■ WORK REQUEST:
Find how many lines in the listing below include the word "view". Give that number only.

■ RECORDS SUPPLIED:
◇ ◇ ◇ ◇ ◇

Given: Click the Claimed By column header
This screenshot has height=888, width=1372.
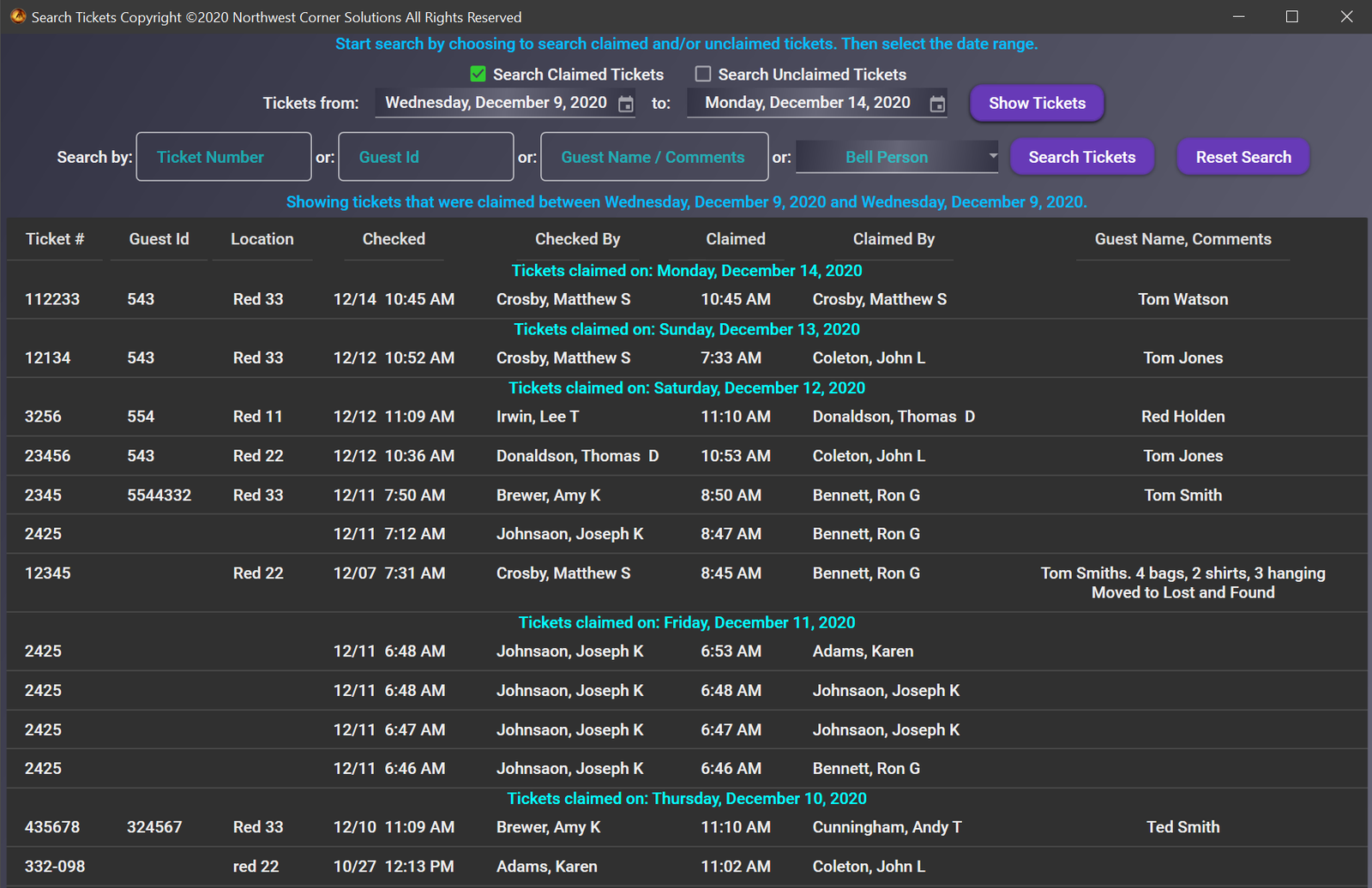Looking at the screenshot, I should (x=894, y=239).
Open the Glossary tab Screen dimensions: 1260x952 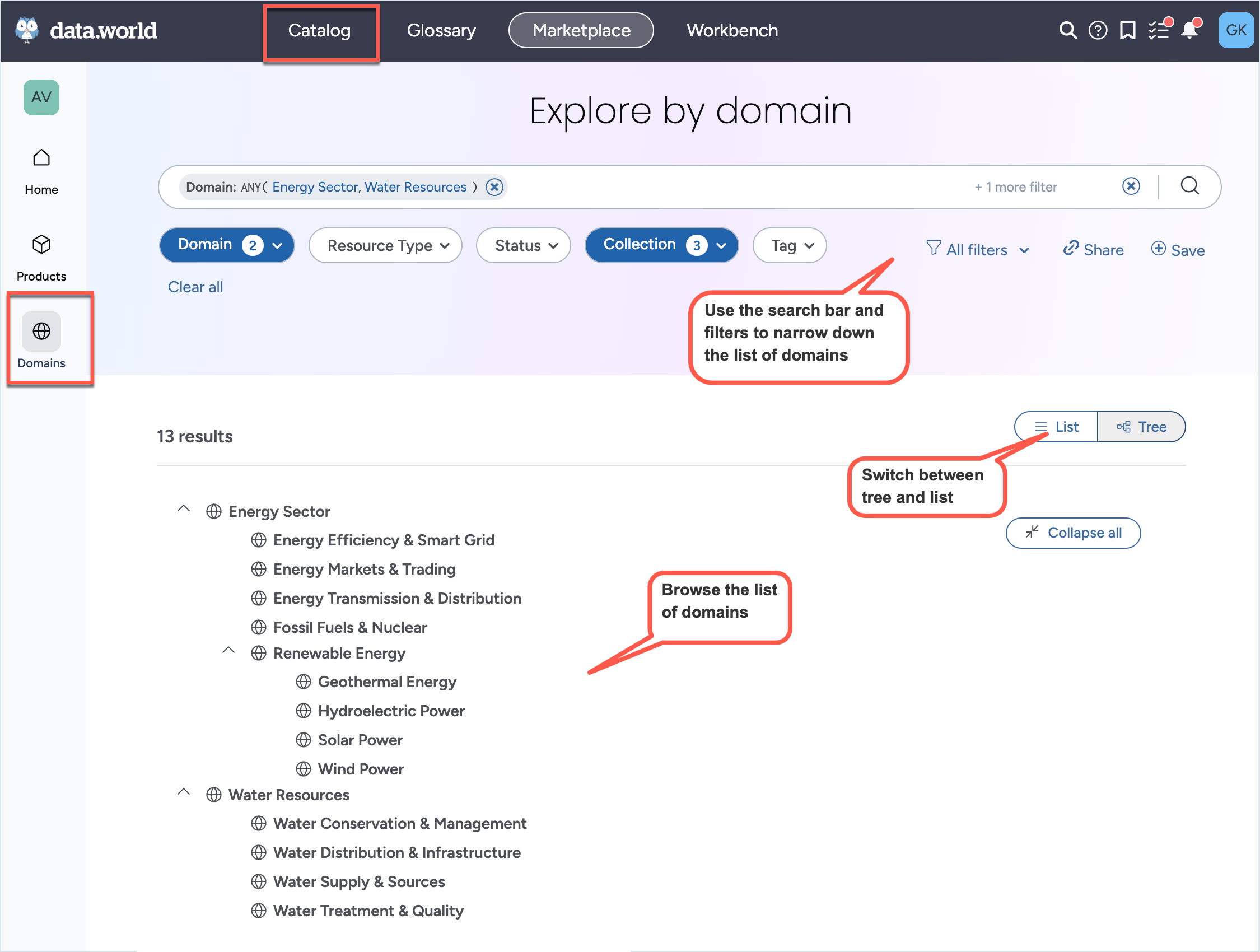(x=441, y=30)
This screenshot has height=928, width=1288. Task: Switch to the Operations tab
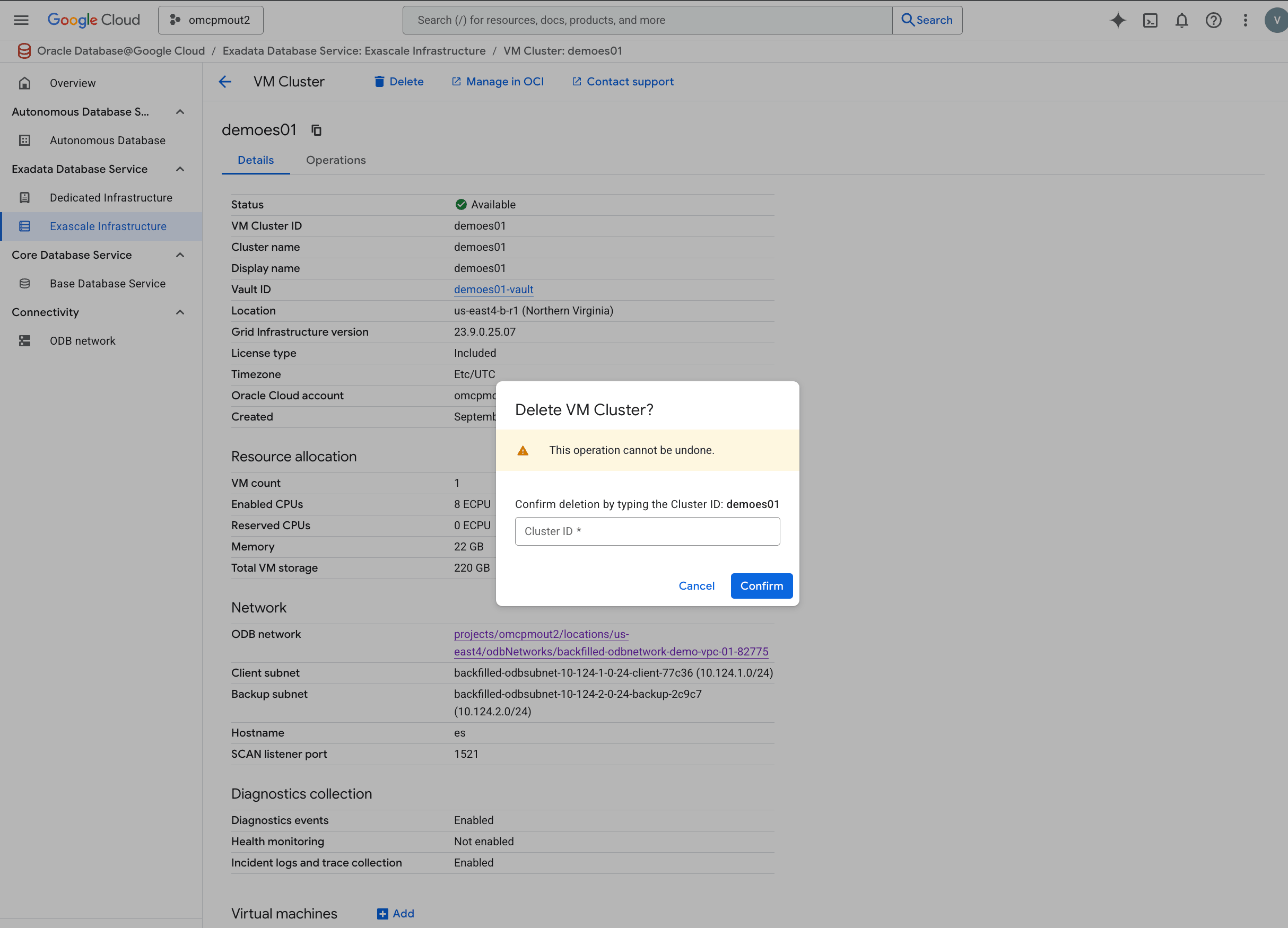tap(336, 160)
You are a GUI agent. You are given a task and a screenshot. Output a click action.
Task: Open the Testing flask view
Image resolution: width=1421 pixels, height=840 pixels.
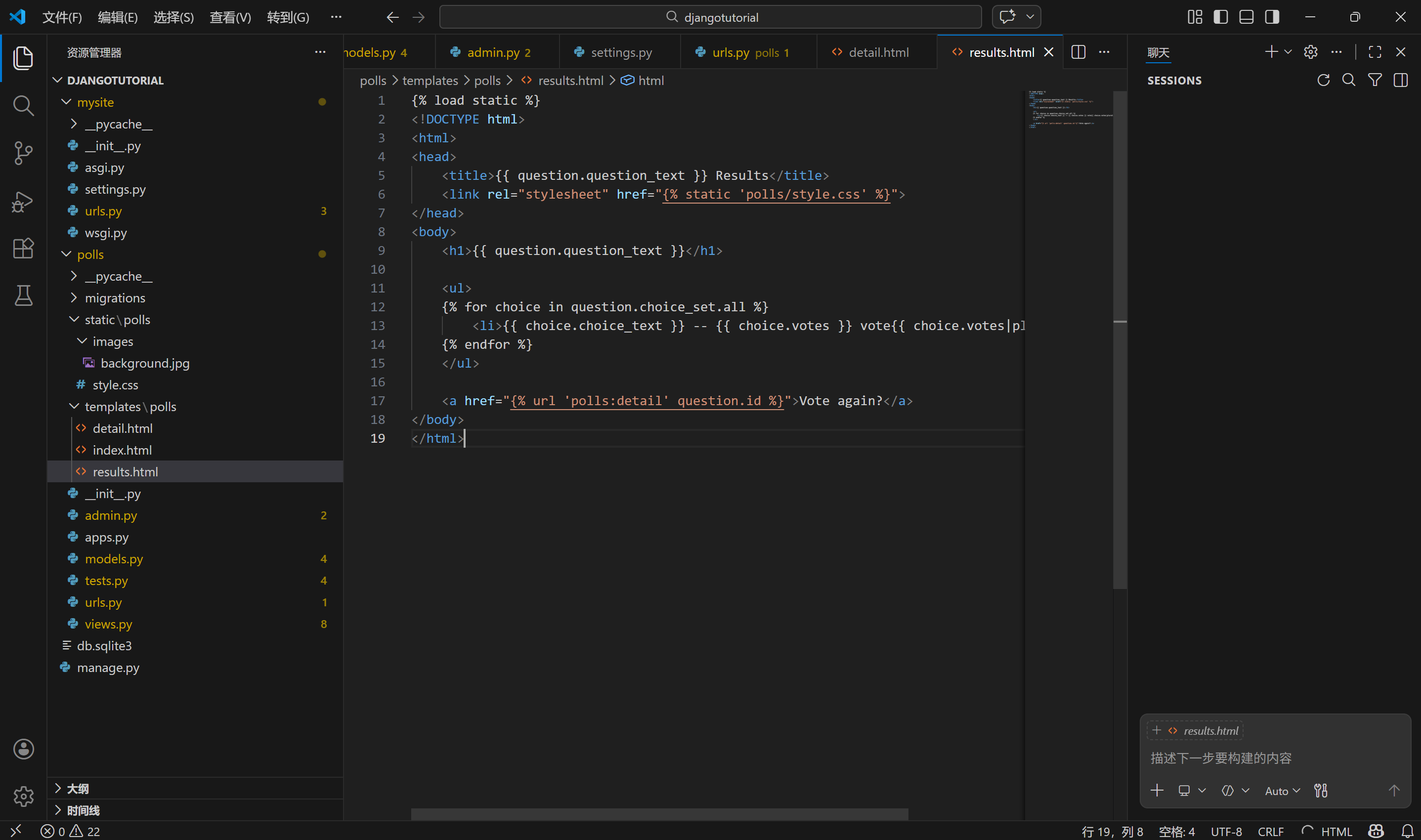click(x=23, y=295)
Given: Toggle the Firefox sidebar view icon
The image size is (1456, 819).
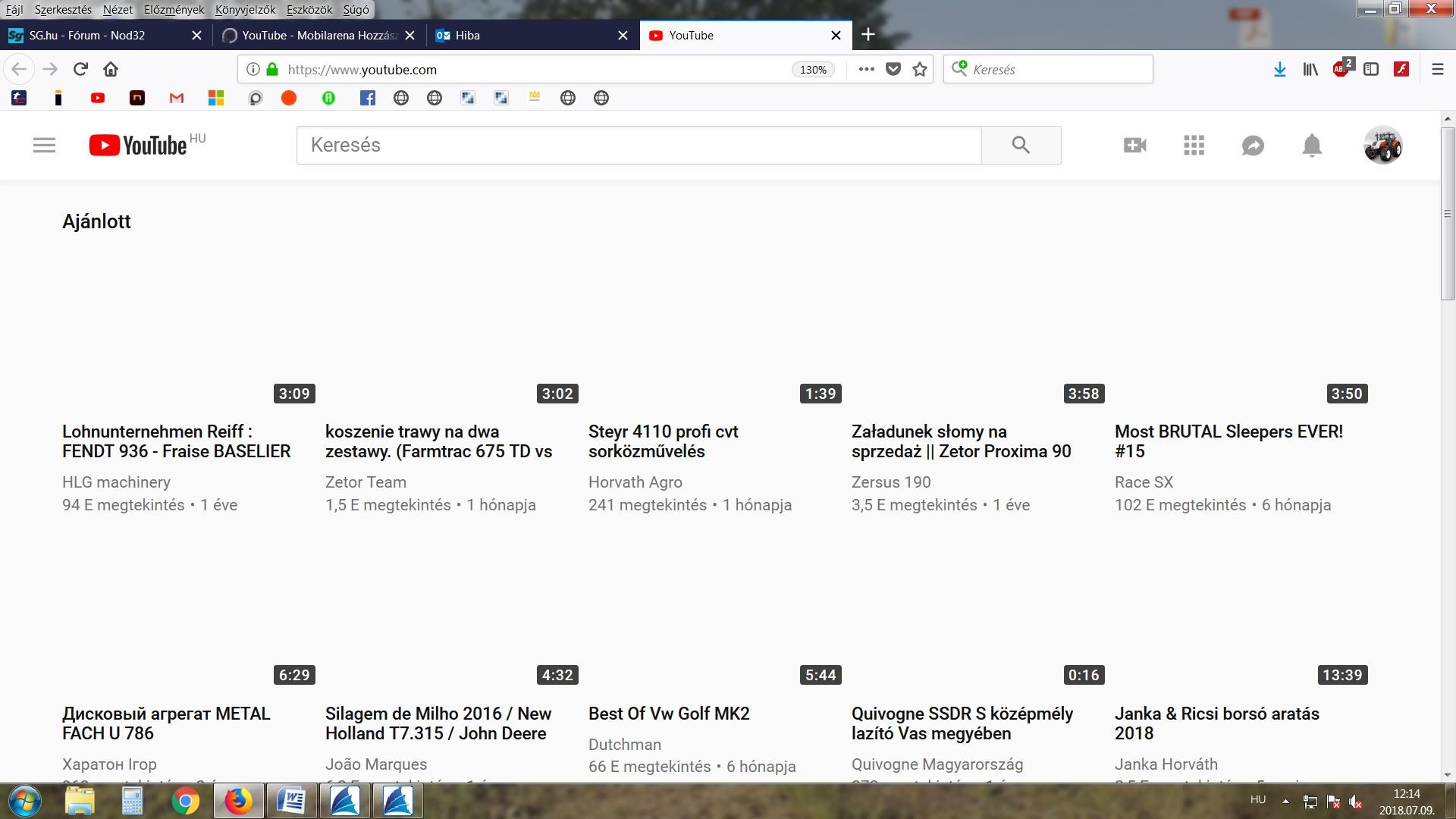Looking at the screenshot, I should coord(1370,69).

◇ ◇ ◇ ◇ ◇

■ SOLUTION FOR THIS PROBLEM:
2